[DATA TO EXAMINE]
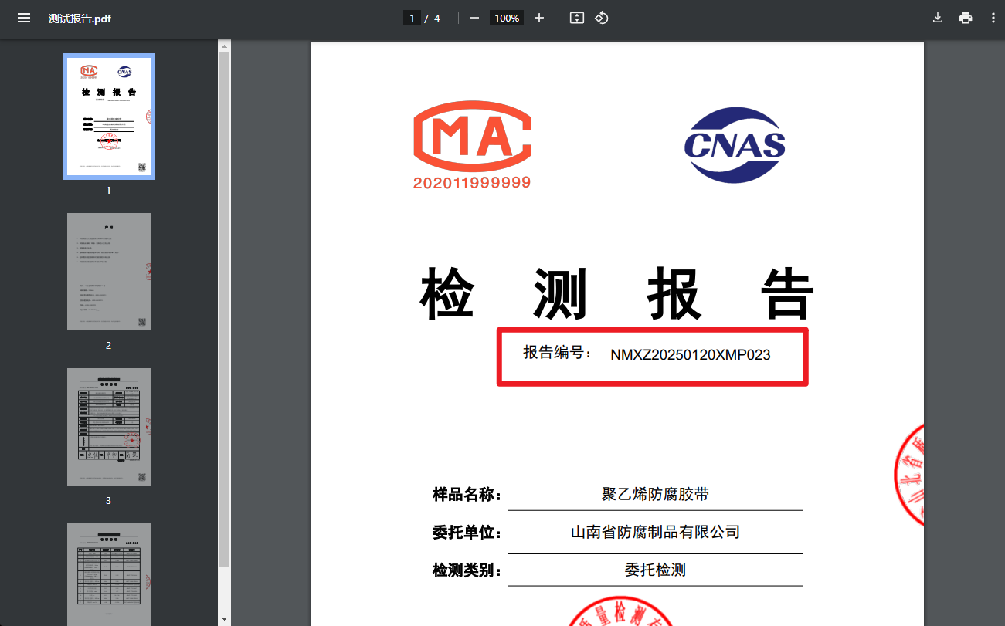Rotate the document clockwise
Screen dimensions: 1005x626
point(602,17)
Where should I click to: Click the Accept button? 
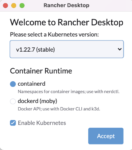tap(106, 136)
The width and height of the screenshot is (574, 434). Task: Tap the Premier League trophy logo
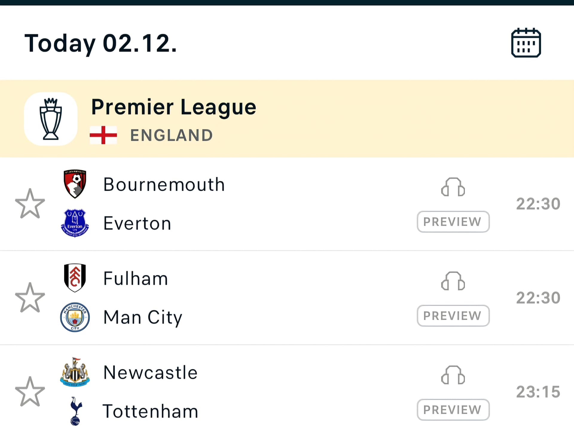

[TRY IT] What is needed is an exact repetition of every line from the line with "Where should I" to the end of the data above, both ends included, with no pictures.

[COMPLETED TASK]
Where should I click to: Click the Accept button? 
tap(106, 136)
The width and height of the screenshot is (574, 434). Task: Tap the Premier League trophy logo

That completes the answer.